- DATASET RECORDS
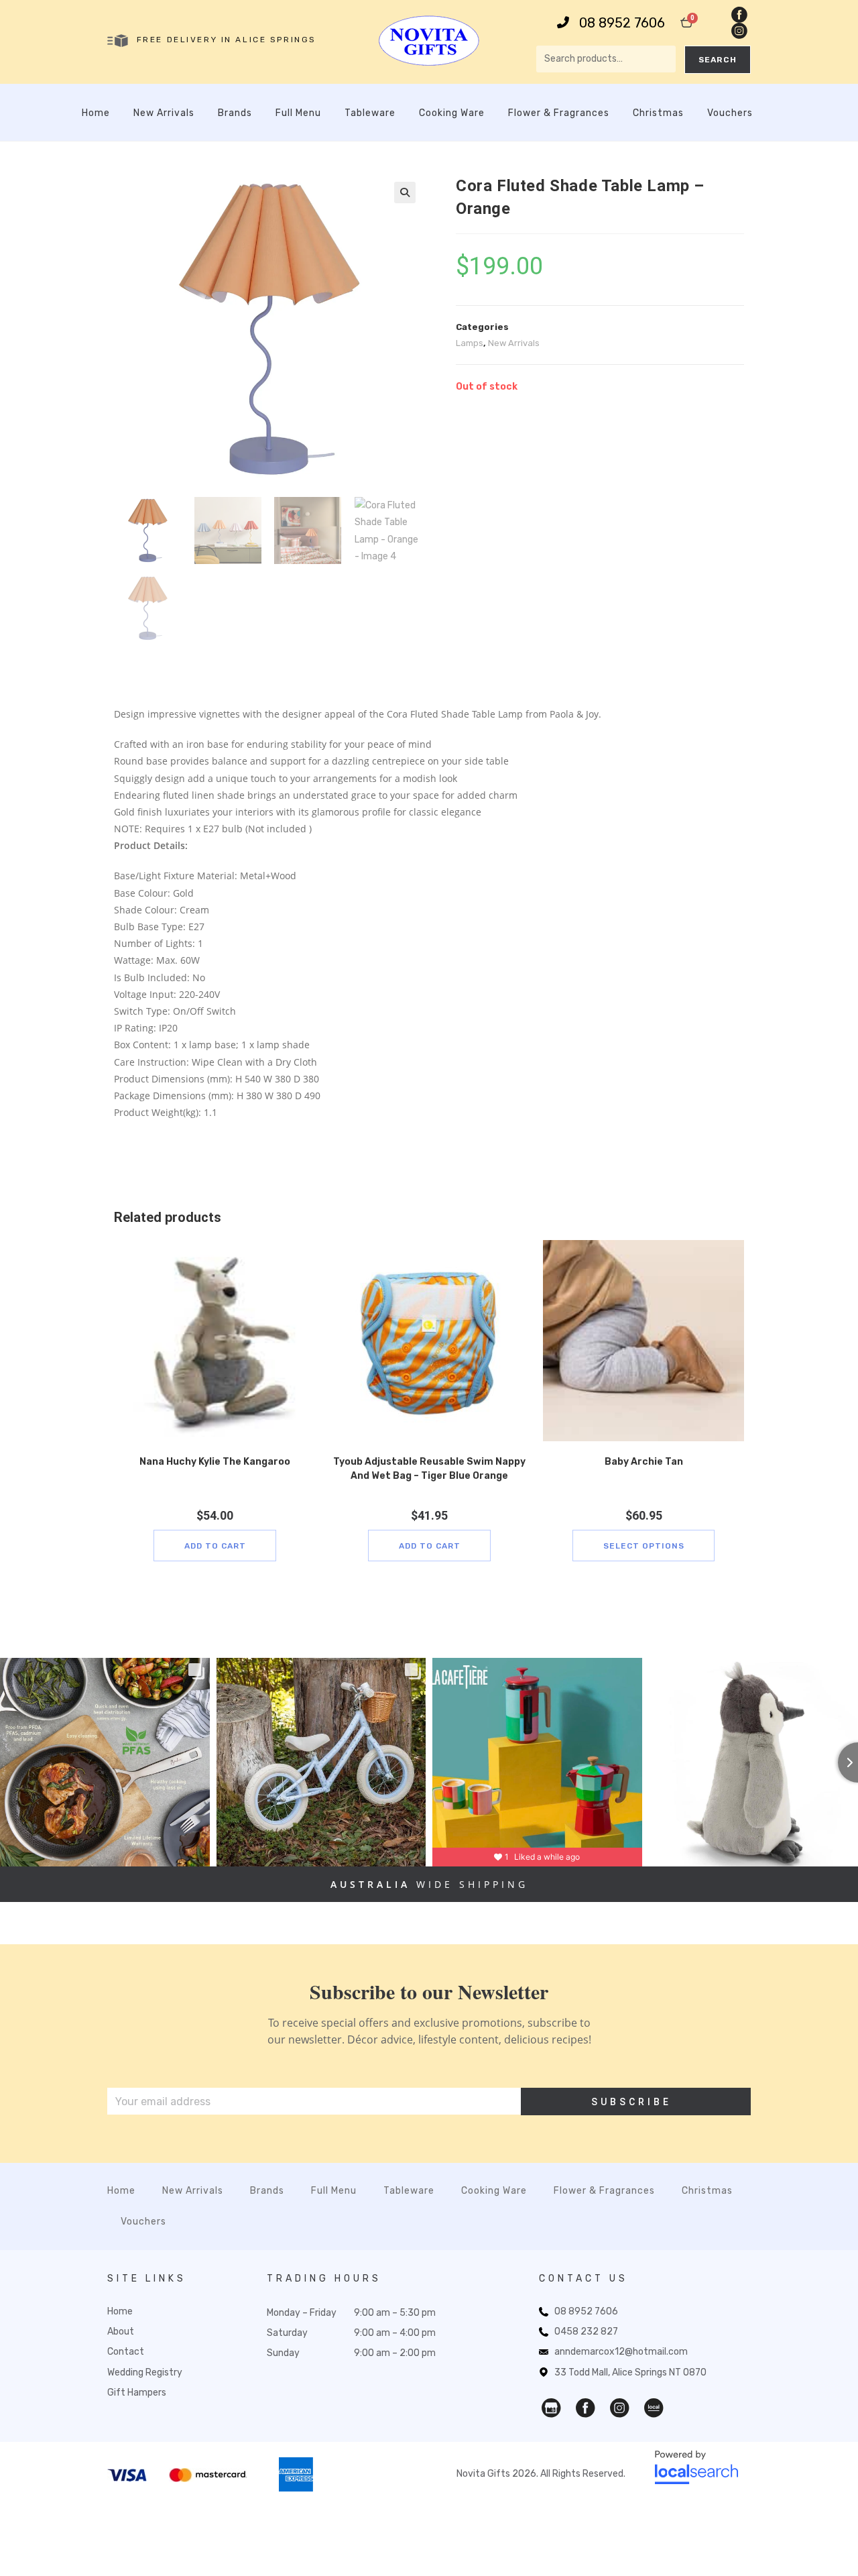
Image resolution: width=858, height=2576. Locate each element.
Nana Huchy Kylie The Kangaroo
...
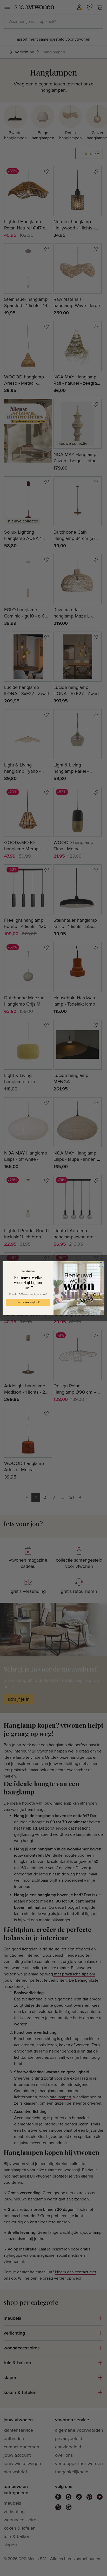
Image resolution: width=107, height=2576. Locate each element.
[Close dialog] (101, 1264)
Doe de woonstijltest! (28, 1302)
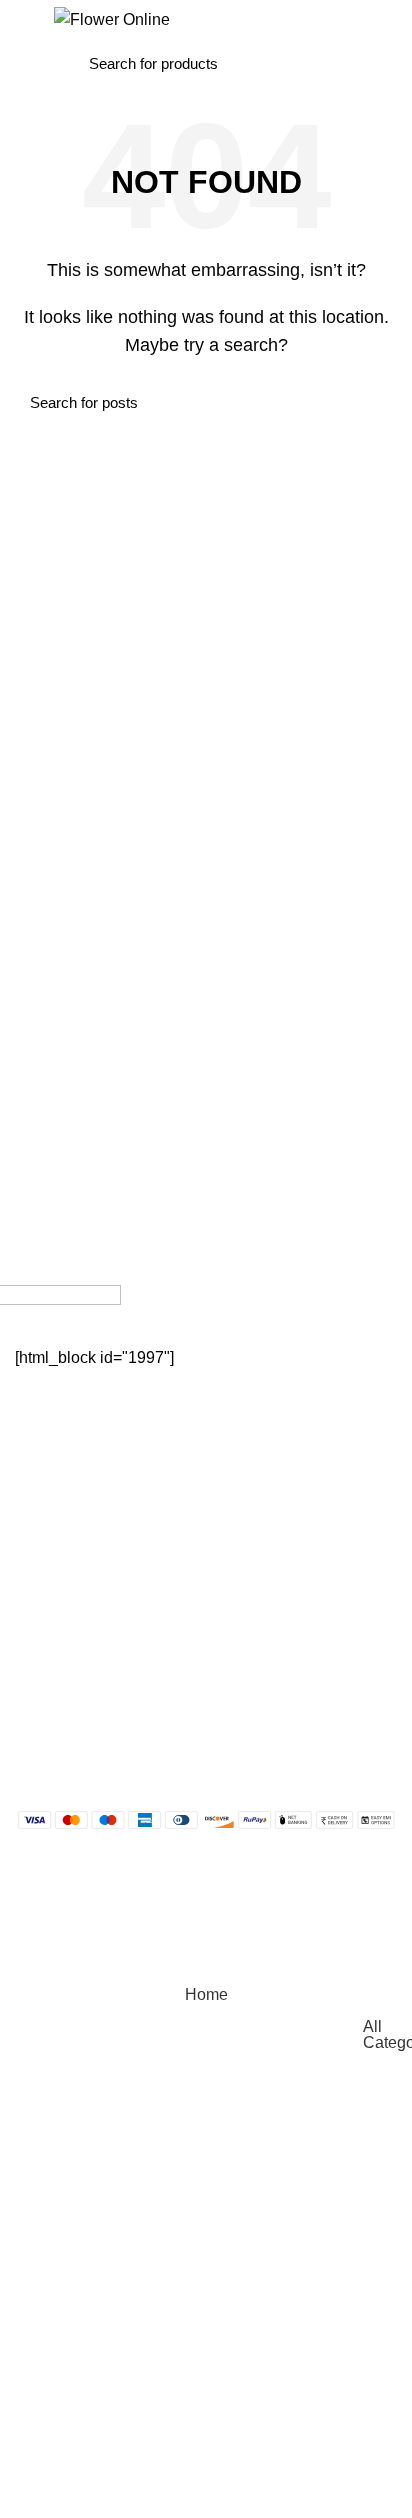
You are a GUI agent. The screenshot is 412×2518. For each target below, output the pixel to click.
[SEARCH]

- WORK ITEM
Show each line of the material that includes the string "resolution" by copying it.

- ANSWER SECTION
Image resolution: width=858, height=2576. Locate each element.
Image resolution: width=107, height=2576. Locate each element.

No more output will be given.